There is a theory of minimal cell complexes that apply to simply connected finite CW complexes, this can be found in Hatcher. It states that there is a cell structure such that for each copy of $\mathbb{Z}$ in the homology, we may find a cell structure with one cell in that dimension, and for each copy of $\mathbb{Z}/p$ we may have a cell in that dimension and one higher (one to supply the nontriviality and one to make it torsion).

This implies that every homotopy type with the homology you ask for has a representative with one 0-cell, one 2-cell, one 3-cell, and one 4-cell. Further, the differential takes the 4-cell to two times the 3-cell. So how on earth could we have two different homotopy types represented? The 2-cell can only attach one way to the 0-cell; the 3-cell is attached via a map $\pi_2(S^2 ) = \mathbb{Z}$ which we know from the differential must be trivial.
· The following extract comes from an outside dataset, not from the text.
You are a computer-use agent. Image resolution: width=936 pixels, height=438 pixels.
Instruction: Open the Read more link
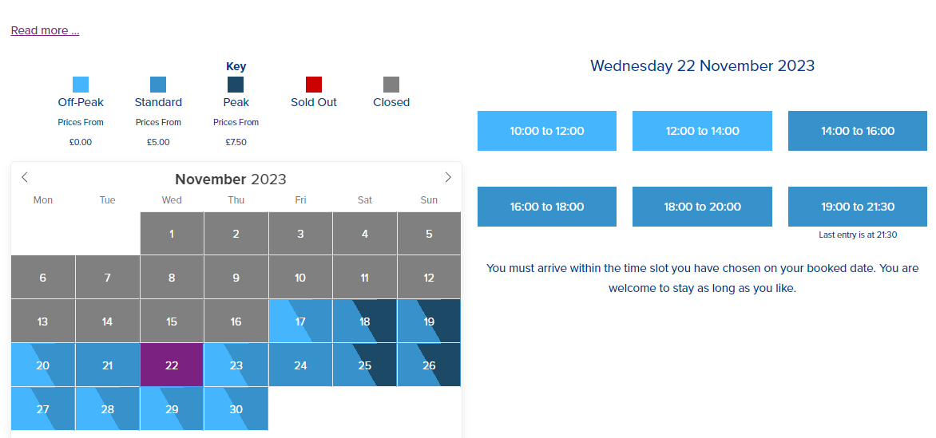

And we also know the differential from dimension 4 to dimension 3!

Well, the answer is due to the fact that homology can only see adjacent dimensions. In fact, $\pi_3(S^2 \vee S^3) \neq \mathbb{Z}$, it contains things like $\eta + 2$, i.e. the Hopf map + twice the identity. Because the Hopf map interacts only with the 2-skeleton, attaching a 4-cell via this map will result in the same differential as just attaching via multiplication by 2.

Then by analyzing the third homotopy group of the resulting complexes, you can see that this results in a different homotopy type. I believe also that the $\mathbb{Z}/2$ cohomology ring of this complex will be nontrivial.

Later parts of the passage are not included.